Put each line of the stored data below into a JSON list of strings, one string per line, leaving out blank lines.

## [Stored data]
— start —

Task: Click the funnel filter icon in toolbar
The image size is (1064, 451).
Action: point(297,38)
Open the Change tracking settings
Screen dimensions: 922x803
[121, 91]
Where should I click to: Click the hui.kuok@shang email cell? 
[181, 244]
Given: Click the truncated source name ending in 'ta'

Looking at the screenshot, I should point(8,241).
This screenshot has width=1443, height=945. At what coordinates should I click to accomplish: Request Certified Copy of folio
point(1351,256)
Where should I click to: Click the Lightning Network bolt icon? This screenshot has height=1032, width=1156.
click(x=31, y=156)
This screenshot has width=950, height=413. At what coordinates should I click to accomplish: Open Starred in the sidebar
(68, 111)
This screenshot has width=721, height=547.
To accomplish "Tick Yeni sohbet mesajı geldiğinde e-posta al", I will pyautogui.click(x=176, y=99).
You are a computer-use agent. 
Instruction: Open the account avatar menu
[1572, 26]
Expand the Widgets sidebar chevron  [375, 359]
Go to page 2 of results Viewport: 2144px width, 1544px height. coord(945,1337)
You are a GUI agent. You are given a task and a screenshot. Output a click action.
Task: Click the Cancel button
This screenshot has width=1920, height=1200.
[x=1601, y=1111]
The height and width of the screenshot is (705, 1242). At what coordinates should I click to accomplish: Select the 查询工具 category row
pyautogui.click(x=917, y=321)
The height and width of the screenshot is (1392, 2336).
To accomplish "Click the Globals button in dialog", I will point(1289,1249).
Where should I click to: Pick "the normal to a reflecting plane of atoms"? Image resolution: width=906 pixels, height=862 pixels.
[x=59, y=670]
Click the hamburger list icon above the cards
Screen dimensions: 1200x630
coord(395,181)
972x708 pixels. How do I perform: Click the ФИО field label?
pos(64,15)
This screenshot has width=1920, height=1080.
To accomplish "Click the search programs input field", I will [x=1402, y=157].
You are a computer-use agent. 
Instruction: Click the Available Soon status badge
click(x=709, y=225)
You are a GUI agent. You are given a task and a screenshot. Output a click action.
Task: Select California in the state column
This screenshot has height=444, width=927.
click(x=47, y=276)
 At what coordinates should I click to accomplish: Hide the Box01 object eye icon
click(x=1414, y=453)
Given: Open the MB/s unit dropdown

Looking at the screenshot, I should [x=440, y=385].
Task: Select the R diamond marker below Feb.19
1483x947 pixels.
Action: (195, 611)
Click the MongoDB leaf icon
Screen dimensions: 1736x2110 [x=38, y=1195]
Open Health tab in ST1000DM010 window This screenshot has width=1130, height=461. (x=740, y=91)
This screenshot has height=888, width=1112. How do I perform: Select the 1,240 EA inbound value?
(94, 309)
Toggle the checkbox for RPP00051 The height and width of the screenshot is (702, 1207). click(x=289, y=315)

— end —

## [SOLUTION TO THIS EXERCISE]
[
  "Task: Click the funnel filter icon in toolbar",
  "The image size is (1064, 451).",
  "Action: point(297,38)",
  "Open the Change tracking settings",
  "Screen dimensions: 922x803",
  "[121, 91]",
  "Where should I click to: Click the hui.kuok@shang email cell? ",
  "[181, 244]",
  "Given: Click the truncated source name ending in 'ta'",
  "Looking at the screenshot, I should point(8,241).",
  "This screenshot has width=1443, height=945. At what coordinates should I click to accomplish: Request Certified Copy of folio",
  "point(1351,256)",
  "Where should I click to: Click the Lightning Network bolt icon? This screenshot has height=1032, width=1156.",
  "click(x=31, y=156)",
  "This screenshot has width=950, height=413. At what coordinates should I click to accomplish: Open Starred in the sidebar",
  "(68, 111)",
  "This screenshot has width=721, height=547.",
  "To accomplish \"Tick Yeni sohbet mesajı geldiğinde e-posta al\", I will pyautogui.click(x=176, y=99).",
  "You are a computer-use agent. ",
  "Instruction: Open the account avatar menu",
  "[1572, 26]",
  "Expand the Widgets sidebar chevron  [375, 359]",
  "Go to page 2 of results Viewport: 2144px width, 1544px height. coord(945,1337)",
  "You are a GUI agent. You are given a task and a screenshot. Output a click action.",
  "Task: Click the Cancel button",
  "This screenshot has width=1920, height=1200.",
  "[x=1601, y=1111]",
  "The height and width of the screenshot is (705, 1242). At what coordinates should I click to accomplish: Select the 查询工具 category row",
  "pyautogui.click(x=917, y=321)",
  "The height and width of the screenshot is (1392, 2336).",
  "To accomplish \"Click the Globals button in dialog\", I will point(1289,1249).",
  "Where should I click to: Pick \"the normal to a reflecting plane of atoms\"? Image resolution: width=906 pixels, height=862 pixels.",
  "[x=59, y=670]",
  "Click the hamburger list icon above the cards",
  "Screen dimensions: 1200x630",
  "coord(395,181)",
  "972x708 pixels. How do I perform: Click the ФИО field label?",
  "pos(64,15)",
  "This screenshot has width=1920, height=1080.",
  "To accomplish \"Click the search programs input field\", I will [x=1402, y=157].",
  "You are a computer-use agent. ",
  "Instruction: Click the Available Soon status badge",
  "click(x=709, y=225)",
  "You are a GUI agent. You are given a task and a screenshot. Output a click action.",
  "Task: Select California in the state column",
  "This screenshot has height=444, width=927.",
  "click(x=47, y=276)",
  " At what coordinates should I click to accomplish: Hide the Box01 object eye icon",
  "click(x=1414, y=453)",
  "Given: Open the MB/s unit dropdown",
  "Looking at the screenshot, I should [x=440, y=385].",
  "Task: Select the R diamond marker below Feb.19",
  "1483x947 pixels.",
  "Action: (195, 611)",
  "Click the MongoDB leaf icon",
  "Screen dimensions: 1736x2110 [x=38, y=1195]",
  "Open Health tab in ST1000DM010 window This screenshot has width=1130, height=461. (x=740, y=91)",
  "This screenshot has height=888, width=1112. How do I perform: Select the 1,240 EA inbound value?",
  "(94, 309)",
  "Toggle the checkbox for RPP00051 The height and width of the screenshot is (702, 1207). click(x=289, y=315)"
]